Sunday, November 29, 2009


Woman to man: Yea right... You wish you could be in treatment.

- Holladay Park
-- Overheard by Alex

Saturday, November 28, 2009


Girl to her friend: Why do you do herion dude? Everybody knows extasy is the best drug.

- Fish and chip shop in NE
-- Overheard by John

Friday, November 27, 2009


Self-serve station in a 'cozy' Beaverton coffee place: woman's shoulder bag brushes the head of a seated woman a couple of times...

Woman fixing coffee:
I'm sorry, I seem to want to keep hitting you with my purse.

Seated woman:
That's okay, honey, we all feel that way some day.

- Overheard by Broadside Johnnie

Wednesday, November 25, 2009


Guy on Cell Phone: You've got to decide what's more important: your job or this ultimate frisbee game.

- Laurelhurst Lobby
-- Overheard by Ted


2 women smoking cigarettes and talking:

Woman #1: Apparently that's abuse.
Woman #2: No! You're crazy.

- Waiting for the #15 Bus
- Overheard by Rose

Tuesday, November 24, 2009


Young boy holding his nose and pointing at a morbidly obese man: I think it's him.

- On the #6 bus
-- Overheard by Daniel

Friday, November 13, 2009

Wild Life

Skinny, seriously drunk guy who is flitting his arms very poorly: I’m a little birdie, I can FLYYYYY! Watch me fly.

10 footsteps later.

Professional-looking young man, exiting a building and carrying a fish in a fishbowl: Who's a good little fishie?

- Submitted by: I’m just trying to pick up my lunch

Tuesday, November 10, 2009


Youngish woman: He's really good at kidnapping me. This one time he threw me over his shoulder when I was really drunk in Calispell and I woke up in Missoula. I got fired.

Middle-aged man: Really?

Youngish woman: Yeah, he wouldn't drive me back to Kalispell. My boss was like, 'Well, you're in Missoula'. Fair enough.

- Black Cat Cafe
-- Overheard by Charlie

Monday, November 09, 2009


Late 30's women: Damnit!
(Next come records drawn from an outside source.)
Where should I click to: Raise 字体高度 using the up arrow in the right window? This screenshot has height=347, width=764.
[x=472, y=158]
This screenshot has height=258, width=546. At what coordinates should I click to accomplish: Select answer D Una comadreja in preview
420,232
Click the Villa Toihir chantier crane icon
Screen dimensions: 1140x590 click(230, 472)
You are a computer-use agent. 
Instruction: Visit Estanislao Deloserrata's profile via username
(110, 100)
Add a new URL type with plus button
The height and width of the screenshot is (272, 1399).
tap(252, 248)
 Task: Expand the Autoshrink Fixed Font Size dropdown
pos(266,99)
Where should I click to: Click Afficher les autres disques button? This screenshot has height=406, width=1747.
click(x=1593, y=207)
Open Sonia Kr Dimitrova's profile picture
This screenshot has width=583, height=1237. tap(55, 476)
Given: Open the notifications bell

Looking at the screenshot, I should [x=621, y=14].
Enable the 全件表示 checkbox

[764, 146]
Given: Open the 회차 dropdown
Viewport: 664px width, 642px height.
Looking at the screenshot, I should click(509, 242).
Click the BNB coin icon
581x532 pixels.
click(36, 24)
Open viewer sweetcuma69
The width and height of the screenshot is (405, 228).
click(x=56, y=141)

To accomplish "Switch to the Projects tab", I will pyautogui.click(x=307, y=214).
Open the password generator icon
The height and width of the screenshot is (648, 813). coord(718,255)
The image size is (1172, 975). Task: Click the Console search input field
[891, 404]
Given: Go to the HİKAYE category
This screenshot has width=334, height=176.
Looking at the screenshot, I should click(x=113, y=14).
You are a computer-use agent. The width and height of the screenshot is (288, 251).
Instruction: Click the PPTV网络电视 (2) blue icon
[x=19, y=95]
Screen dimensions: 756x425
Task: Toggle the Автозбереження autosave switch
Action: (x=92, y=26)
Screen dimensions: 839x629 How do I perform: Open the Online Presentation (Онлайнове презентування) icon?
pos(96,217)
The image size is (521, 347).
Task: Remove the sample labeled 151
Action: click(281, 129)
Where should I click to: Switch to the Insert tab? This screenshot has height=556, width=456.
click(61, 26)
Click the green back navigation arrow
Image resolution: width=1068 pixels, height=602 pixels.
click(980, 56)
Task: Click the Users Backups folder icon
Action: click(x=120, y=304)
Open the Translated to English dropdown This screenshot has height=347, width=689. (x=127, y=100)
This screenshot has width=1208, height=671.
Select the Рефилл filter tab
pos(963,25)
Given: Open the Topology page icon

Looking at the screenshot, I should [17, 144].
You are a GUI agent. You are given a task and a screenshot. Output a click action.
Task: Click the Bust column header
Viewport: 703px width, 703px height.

I'm never having sex on a Thursday!

- Hollywood Bowl, during kid's league with plenty of children around

-- Overheard by Alex

Sunday, November 08, 2009


Man, about his ex-girlfriend: She wanted me to marry her and her fiance – you know, perform the wedding. I told her I would, but I warned her, “Well, know what I’ll say: ‘You may now kiss the bride – because I already have.’”

- At Utopia Cafe

-- Overheard by lauraf

Saturday, November 07, 2009


Husky, whiskey-voiced older woman talking to a handful of what look to be homeless people standing and smoking under the eaves outside the Salem bus terminal:

"So then we upgraded to a Geo Metro."

- Overheard by John

Wednesday, November 04, 2009

Time out

A group of 6- and 7-year-old party-goers (all boys) mobbed Chuck-E, bopping him on the nose, slapping his cheeks and pulling his tail.

Kid to his mom: Chuck-E-Cheese called a time out.

- Overheard by Pam

Tuesday, November 03, 2009


"Unfortunately, he's more dumber than me."